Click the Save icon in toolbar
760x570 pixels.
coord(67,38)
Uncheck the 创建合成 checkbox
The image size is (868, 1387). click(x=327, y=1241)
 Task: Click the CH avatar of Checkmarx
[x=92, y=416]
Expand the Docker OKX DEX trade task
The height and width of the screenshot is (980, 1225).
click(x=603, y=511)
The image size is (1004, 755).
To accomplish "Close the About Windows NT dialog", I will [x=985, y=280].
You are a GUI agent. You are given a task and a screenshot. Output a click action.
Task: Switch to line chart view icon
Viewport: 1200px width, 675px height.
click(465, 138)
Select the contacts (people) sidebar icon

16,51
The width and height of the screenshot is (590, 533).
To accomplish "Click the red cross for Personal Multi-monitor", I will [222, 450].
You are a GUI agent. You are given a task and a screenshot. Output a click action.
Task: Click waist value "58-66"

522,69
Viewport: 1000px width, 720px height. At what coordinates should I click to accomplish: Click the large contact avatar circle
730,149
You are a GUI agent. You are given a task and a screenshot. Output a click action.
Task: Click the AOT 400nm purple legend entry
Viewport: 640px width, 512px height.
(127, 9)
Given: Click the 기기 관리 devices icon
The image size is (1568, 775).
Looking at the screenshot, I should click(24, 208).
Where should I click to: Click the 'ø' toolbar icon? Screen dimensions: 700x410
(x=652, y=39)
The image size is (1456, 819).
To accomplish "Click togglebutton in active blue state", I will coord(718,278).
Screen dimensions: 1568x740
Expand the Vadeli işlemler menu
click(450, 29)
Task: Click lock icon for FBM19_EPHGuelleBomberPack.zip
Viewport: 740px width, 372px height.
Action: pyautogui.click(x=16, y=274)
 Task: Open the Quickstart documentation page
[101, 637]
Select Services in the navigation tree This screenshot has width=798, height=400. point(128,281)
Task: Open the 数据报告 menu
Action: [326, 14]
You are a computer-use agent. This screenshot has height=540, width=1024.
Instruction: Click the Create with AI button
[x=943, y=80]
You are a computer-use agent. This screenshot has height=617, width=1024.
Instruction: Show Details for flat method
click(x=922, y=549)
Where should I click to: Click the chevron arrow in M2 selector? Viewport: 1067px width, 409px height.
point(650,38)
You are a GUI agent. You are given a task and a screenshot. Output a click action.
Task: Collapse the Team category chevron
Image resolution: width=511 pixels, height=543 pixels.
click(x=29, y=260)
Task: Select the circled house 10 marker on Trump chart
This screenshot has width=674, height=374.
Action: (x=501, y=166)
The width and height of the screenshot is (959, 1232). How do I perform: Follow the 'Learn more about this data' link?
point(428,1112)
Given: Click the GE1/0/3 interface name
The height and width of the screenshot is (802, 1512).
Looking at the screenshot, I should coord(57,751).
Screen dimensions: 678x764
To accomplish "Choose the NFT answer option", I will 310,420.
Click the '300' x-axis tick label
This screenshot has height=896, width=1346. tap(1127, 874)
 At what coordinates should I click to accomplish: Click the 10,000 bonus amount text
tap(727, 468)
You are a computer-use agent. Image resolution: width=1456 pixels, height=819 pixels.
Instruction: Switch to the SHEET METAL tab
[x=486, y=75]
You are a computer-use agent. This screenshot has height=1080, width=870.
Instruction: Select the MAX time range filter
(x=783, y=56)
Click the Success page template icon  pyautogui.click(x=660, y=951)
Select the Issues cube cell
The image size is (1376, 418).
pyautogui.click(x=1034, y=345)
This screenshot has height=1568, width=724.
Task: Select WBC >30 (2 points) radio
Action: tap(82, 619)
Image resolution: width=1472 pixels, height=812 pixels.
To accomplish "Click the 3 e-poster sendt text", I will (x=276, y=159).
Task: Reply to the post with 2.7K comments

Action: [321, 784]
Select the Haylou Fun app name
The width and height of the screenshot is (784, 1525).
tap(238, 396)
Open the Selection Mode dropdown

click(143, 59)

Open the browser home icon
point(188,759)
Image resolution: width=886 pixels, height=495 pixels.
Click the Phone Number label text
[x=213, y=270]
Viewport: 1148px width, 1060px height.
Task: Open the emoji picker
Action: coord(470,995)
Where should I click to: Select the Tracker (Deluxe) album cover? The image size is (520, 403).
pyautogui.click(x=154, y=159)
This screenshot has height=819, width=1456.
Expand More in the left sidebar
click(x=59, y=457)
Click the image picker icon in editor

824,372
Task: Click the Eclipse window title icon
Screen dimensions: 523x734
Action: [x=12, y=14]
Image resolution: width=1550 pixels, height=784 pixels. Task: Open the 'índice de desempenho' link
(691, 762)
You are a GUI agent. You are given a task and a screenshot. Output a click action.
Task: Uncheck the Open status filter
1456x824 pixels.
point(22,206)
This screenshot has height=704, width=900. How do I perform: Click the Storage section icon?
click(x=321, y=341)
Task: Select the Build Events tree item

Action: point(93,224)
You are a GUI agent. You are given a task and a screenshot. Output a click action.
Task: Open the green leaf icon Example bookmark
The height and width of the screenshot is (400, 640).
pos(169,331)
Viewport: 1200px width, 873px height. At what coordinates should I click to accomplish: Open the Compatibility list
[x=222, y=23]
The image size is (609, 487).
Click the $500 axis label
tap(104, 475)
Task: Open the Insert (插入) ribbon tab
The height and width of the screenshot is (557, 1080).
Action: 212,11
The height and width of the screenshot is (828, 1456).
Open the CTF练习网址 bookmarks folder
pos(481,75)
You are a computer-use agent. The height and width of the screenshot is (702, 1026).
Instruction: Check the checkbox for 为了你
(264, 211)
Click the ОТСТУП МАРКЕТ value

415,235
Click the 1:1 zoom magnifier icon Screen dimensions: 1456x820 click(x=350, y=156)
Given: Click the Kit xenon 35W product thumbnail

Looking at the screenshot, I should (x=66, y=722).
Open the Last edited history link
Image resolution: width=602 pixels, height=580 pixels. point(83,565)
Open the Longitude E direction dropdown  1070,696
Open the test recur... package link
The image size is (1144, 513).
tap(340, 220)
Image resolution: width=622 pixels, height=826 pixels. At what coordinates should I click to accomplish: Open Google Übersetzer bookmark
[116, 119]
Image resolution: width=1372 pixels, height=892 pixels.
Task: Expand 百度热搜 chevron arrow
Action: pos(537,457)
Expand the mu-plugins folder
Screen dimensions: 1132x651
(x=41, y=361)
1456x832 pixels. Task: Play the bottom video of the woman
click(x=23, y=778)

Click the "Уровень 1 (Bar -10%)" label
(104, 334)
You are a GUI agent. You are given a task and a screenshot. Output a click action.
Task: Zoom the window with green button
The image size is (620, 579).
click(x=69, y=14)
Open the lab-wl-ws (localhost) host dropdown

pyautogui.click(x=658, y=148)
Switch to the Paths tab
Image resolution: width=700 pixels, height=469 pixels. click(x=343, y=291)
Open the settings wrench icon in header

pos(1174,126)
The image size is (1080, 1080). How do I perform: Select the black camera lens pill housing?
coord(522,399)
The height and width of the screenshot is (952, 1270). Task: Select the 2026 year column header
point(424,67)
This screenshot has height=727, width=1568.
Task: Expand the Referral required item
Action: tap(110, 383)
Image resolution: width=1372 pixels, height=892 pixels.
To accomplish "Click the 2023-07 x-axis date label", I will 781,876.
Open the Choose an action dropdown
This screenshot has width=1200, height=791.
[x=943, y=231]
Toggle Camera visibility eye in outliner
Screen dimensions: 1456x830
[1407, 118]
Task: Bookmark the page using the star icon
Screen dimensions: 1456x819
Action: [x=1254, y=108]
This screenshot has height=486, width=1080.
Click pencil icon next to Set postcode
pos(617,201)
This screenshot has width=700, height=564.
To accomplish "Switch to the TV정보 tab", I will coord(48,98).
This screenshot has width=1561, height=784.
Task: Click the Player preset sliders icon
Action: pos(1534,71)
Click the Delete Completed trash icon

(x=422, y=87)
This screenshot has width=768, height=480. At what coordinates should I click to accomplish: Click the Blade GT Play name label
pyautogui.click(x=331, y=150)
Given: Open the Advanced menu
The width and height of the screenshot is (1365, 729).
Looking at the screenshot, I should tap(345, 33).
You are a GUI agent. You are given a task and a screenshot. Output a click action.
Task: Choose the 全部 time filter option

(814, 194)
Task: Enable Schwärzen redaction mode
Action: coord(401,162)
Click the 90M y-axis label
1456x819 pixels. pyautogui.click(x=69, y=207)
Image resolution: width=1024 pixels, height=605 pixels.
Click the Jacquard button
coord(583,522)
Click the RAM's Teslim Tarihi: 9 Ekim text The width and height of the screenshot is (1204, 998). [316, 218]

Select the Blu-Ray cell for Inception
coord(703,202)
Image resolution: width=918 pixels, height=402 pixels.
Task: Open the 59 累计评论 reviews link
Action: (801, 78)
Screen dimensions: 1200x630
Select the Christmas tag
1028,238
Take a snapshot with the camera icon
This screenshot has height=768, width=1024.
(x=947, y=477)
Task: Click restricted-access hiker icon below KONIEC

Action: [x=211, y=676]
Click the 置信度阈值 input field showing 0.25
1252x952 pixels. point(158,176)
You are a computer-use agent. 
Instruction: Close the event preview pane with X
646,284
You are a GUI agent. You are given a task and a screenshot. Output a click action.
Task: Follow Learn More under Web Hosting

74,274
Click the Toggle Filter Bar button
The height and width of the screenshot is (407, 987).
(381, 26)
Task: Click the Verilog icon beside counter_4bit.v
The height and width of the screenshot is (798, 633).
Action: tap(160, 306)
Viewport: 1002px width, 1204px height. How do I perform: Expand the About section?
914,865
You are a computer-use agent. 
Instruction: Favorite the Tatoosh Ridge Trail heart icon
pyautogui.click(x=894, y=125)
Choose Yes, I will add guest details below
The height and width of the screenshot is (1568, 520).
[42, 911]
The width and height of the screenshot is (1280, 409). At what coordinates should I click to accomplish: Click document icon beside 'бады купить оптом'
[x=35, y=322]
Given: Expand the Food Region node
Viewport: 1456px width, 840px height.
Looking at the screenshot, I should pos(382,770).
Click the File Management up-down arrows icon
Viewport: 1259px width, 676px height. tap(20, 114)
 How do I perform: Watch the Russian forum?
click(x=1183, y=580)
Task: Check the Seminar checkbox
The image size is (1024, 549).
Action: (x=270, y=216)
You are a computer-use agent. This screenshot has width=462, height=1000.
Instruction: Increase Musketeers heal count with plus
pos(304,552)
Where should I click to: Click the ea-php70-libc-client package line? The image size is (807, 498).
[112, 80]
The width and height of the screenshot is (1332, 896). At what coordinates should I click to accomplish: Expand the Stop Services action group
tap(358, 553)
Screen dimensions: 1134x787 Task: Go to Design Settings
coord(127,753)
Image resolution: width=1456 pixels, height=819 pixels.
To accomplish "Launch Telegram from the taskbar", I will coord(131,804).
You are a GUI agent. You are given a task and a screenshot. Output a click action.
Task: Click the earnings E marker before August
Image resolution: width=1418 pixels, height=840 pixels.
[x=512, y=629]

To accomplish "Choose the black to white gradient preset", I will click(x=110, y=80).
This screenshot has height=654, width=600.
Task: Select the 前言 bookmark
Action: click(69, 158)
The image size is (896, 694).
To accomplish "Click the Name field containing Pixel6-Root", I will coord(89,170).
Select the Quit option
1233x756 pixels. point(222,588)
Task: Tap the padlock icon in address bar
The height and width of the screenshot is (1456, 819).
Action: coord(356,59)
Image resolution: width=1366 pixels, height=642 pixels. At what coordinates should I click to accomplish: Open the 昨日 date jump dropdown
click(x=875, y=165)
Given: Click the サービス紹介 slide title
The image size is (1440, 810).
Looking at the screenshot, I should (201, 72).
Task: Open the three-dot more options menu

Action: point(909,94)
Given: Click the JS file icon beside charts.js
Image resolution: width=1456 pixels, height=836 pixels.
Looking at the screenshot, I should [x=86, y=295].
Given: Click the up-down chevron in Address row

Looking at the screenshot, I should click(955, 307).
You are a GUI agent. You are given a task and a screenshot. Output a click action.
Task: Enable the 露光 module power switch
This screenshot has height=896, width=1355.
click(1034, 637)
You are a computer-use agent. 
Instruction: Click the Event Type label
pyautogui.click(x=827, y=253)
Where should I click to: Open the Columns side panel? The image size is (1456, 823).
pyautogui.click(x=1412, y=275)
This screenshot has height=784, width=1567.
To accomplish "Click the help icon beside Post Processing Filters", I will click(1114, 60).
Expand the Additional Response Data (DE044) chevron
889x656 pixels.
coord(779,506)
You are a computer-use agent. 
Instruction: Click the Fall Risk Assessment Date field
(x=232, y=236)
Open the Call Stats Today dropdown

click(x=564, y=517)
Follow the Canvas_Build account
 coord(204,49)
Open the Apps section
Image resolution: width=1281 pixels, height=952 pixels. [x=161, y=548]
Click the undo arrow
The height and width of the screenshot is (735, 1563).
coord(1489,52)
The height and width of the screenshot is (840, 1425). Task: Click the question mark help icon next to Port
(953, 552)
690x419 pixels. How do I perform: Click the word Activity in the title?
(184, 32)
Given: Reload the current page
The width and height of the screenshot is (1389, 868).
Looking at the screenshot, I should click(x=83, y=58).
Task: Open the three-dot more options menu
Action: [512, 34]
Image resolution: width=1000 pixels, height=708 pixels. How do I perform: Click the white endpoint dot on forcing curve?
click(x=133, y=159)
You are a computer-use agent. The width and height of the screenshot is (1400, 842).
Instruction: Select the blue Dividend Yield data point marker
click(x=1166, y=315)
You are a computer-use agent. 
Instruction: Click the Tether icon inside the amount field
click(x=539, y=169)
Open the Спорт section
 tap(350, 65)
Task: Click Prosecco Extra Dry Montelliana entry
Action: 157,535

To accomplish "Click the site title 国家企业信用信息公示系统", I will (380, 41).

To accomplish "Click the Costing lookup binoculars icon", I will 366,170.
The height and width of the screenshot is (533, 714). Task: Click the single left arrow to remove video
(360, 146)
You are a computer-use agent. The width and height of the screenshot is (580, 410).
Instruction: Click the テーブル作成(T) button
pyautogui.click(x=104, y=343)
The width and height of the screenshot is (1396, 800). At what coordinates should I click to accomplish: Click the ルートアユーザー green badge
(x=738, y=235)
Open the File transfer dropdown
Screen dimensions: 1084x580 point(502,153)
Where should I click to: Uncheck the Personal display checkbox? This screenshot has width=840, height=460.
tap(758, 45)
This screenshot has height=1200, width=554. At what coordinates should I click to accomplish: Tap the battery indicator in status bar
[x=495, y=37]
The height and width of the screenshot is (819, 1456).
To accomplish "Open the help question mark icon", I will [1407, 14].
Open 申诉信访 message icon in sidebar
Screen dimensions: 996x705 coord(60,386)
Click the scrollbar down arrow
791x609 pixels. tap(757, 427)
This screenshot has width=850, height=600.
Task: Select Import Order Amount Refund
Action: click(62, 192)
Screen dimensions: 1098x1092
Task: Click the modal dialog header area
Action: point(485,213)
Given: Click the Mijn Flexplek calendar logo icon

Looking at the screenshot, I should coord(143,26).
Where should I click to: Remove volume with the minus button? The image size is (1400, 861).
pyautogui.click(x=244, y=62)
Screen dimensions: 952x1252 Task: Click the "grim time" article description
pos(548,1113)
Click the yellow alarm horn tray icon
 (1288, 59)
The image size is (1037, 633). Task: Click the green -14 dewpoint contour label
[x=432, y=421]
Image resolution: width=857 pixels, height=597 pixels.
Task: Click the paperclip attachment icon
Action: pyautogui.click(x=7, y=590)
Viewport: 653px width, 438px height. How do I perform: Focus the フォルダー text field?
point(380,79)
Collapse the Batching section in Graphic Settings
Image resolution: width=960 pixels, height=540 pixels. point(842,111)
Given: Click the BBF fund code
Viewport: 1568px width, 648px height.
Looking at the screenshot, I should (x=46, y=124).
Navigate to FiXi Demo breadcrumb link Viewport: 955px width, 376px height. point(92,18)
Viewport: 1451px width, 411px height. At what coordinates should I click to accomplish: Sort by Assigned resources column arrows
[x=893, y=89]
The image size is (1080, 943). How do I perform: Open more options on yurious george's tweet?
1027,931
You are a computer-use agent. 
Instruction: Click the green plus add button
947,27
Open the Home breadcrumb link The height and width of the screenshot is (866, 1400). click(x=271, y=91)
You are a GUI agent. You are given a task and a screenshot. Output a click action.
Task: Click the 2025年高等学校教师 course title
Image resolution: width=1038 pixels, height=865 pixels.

▬▬▬▬▬▬▬▬▬▬

DIRECTIONS FOR THIS TASK -> Reproduce the data above, starting at the line that contains "Image resolution: width=1000" and ending at the line that contains "pyautogui.click(x=104, y=343)", with both of those lines included.

RESULT FOR THIS EXERCISE ->
Image resolution: width=1000 pixels, height=708 pixels. How do I perform: Click the white endpoint dot on forcing curve?
click(x=133, y=159)
You are a computer-use agent. The width and height of the screenshot is (1400, 842).
Instruction: Select the blue Dividend Yield data point marker
click(x=1166, y=315)
You are a computer-use agent. 
Instruction: Click the Tether icon inside the amount field
click(x=539, y=169)
Open the Спорт section
 tap(350, 65)
Task: Click Prosecco Extra Dry Montelliana entry
Action: 157,535

To accomplish "Click the site title 国家企业信用信息公示系统", I will (380, 41).

To accomplish "Click the Costing lookup binoculars icon", I will 366,170.
The height and width of the screenshot is (533, 714). Task: Click the single left arrow to remove video
(360, 146)
You are a computer-use agent. The width and height of the screenshot is (580, 410).
Instruction: Click the テーブル作成(T) button
pyautogui.click(x=104, y=343)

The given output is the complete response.